Echt jetzt? Eine wunderbare Ausstellung im Museum Kurhaus Kleve zeigt nicht nur Originale – und gibt dem Besucher eine Säge an die Hand

Wer hat sich nicht schon mal Kirschen an die Ohren gehängt?

Eine wunderbare Ausstellung im Museum Kurhaus Kleve erschließt den Besuchern ab Sonntag die Welt des mittelalterlichen Malers Jan Baegert – und geht zugleich, was die Präsentation der Werke angeht, ganz neue und durchaus ungewöhnliche Wege.

Wenn der erste Beitrag eines Museumskatalogs die Überschrift „Zerlegt, zersägt, zerstreut“ trägt, könnte der Leser womöglich auf die Idee kommen, einem Kapitalverbrechen auf der Spur zu sein. Doch das Verbrechen, dass Valentina Vlasic, Kuratorin der neuen Ausstellung im Museum Kurhaus Kleve (MKK), beschreibt, betrifft die Kunstwerke des Malers Jan Baegert (um 1465 – nach 1535), die ursprünglich monumental ausgefallen waren, dann aber aus profanen Motiven zersägt worden sind. Vermutlich ließen sich die kleineren Einzeldarstellungen besser verkaufen, genau weiß man das nicht. Sicher ist aber, dass aus den so filetierten monumentalen Szenen der christlichen Überlieferung einzelne Bilder wurden, in die dann schon mal eine einzelne Hüfte oder ein Balken des Kruzifixes hineinragten, die oder der dann übermalt werden mussten.

Die Aufteilung in viele kleine Gemälde führte logischerweise auch dazu, dass im Laufe der Jahrhunderte Werke verloren gingen, sodass die Macher der jetzigen Ausstellung – Museumschef Harald Kunde sprach von einer Teamleistung unter Leitung von Vlasic – im Grunde vor einem gigantischen Puzzlespiel standen, bei dem zum Verdruss der Teilnehmer auch noch die meisten Teile fehlten.

Teufel mit beträchtlicher Oberweite

Was zusammengetragen wurde, verdient dennoch alle Achtung, insbesondere, wenn der Betrachter seinen Blick abwendet von den allseits bekannten Szenen des Leidensweges von Christus und stattdessen auf die vielen interessanten Details achtet – es finden sich Darstellungen von Kindern, die mit Kirschen spielen und sich die Früchte in die Ohren hängen, es sind masturbierende Äffchen zu entdecken und natürlich darf auch ein Teufel mit üppigen weiblichen Brüsten, die mit viel Freude am Detail dargestellt worden sind, nicht fehlen.

Affig

Insgesamt werden auf zwei Etagen 48 Exponate gezeigt, darunter befinden sich zehn Tafeln aus den eigenen Beständen des Museums, weitere etwa 20 Leihgaben aus anderen Museen und – an dieser Stelle betritt das Klever Museum Neuland – digitale Repliken anderer Werke.

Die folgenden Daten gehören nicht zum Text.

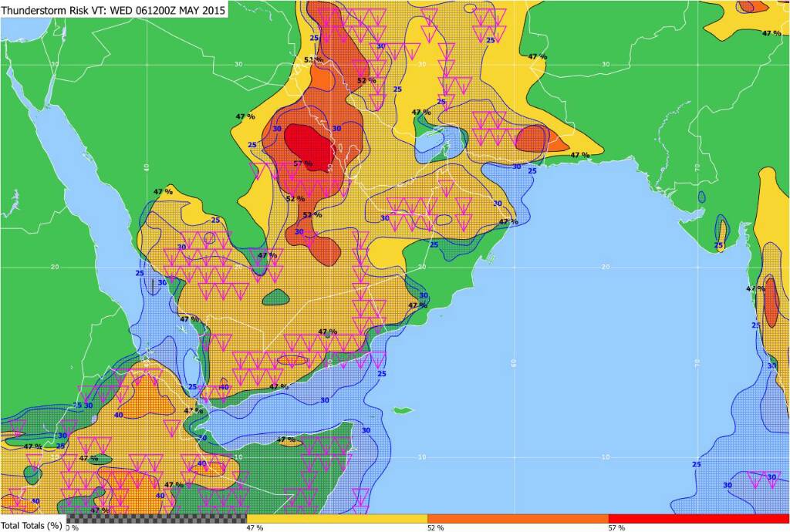Click the red 57% legend color band
This screenshot has height=532, width=790.
click(698, 518)
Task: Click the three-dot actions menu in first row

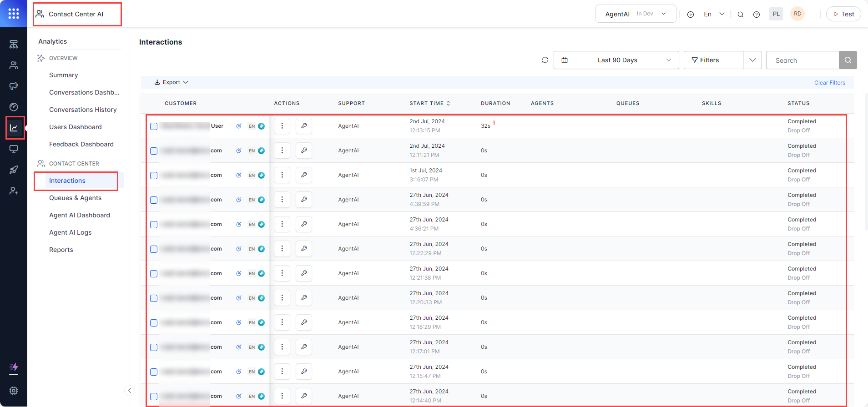Action: click(x=282, y=126)
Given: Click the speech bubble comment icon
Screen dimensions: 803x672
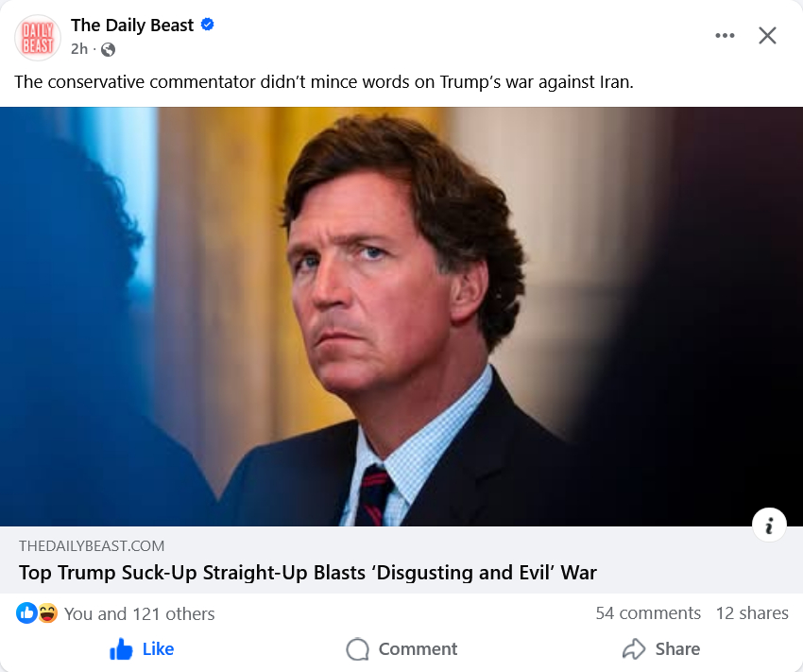Looking at the screenshot, I should pyautogui.click(x=357, y=649).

Gezinkt? (Beim rechten Würfel sind die 2 und die 5 nicht gegenüber angeordnet.)

Die fraglichen Werke als Original zur Schau zu stellen, dafür fehlen dem MKK sowohl die finanziellen Mittel wie auch die technischen Kapazitäten. Das Museum hat keine Klimaanlage; böse gesagt, ist man ja schon froh, wenn das Dach dicht ist (was es im Hauptausstellungssaal immer noch nicht ist). In den Räumen, in denen die Originale zu sehen sind, herrscht ein fast schon meditatives Dämmerlicht, um die farbigen Werke vor der zersetzenden Wirkung ultravioletter Strahlen zu schützen.

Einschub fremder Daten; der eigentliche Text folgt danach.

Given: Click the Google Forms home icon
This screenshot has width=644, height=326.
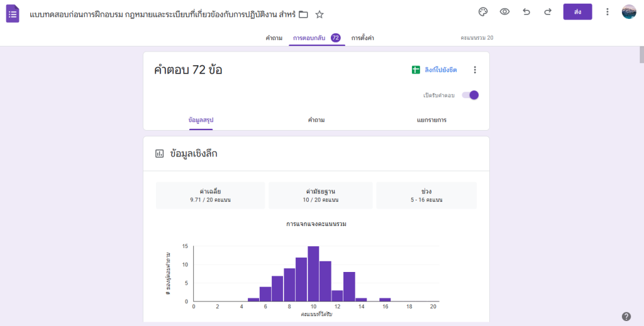Looking at the screenshot, I should coord(13,13).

Da freut man sich fast, in den nicht abgedunkelten Räumen auf die mit einer bemerkenswerten Qualität gefertigten Repliken zu stoßen. Die in aller Welt verstreuten Bilder wurden mit hohem Aufwand abfotografiert und digital gedruckt. Verantwortlich dafür war eine Spezialfirma aus Köln – die Fröbus GmbH –, die ganze Arbeit geleistet hat. Würde nicht ausdrücklich darauf hingewiesen, dass es sich um digitale Kopien handelt, würden vermutlich die meisten Museumsbesucher diesen Umstand gar nicht bemerken.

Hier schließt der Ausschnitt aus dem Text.